I spend the morning boiling hot water and forgetting to make tea until the water is cold again. The process is more cathartic than it is a nuisance, so I set no timers and sort through the boxes still lining the far wall of the studio. I have unpacked and repacked these boxes countless times. To unpack one final time would be to admit that my stay in this Contained Neighborhood might last forever.
One box is summerwear, and as such is currently useless.

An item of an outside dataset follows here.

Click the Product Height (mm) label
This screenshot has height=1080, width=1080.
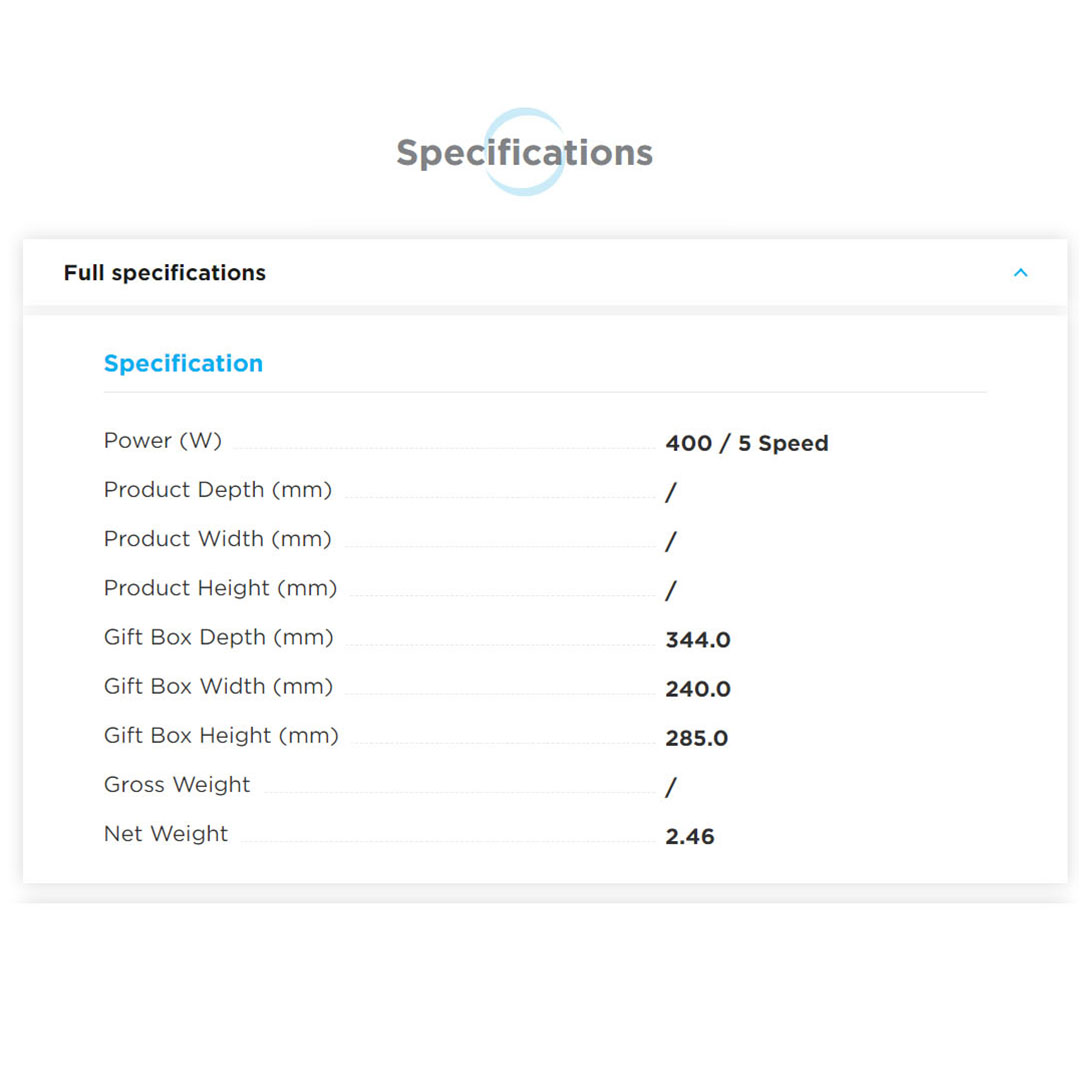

Another holds graphing notebooks from my sophomore year of university, before I had to redirect my studies from nuclear physics courses. I get stuck at the third, full of personal effects. There are my father’s broken tortoise-shell glasses, my parents’ gold wedding rings. My grandmother’s quotidian headscarf is folded neatly at the bottom. More than ten well-worn envelopes are lined up, fat with the news my parents wrote to share with me at university. The oldest ones describe their empty-nesting and eventual decision to return to Gujarat for so long as I attended college. The final letter is a rationale for me to join them after graduation – a day which never came, infinitely delayed by my placement into Containment eight months ago. I run my fingers over the fading edges of the envelopes, pulling out each one and weighing it in my hands. I do not read them anymore.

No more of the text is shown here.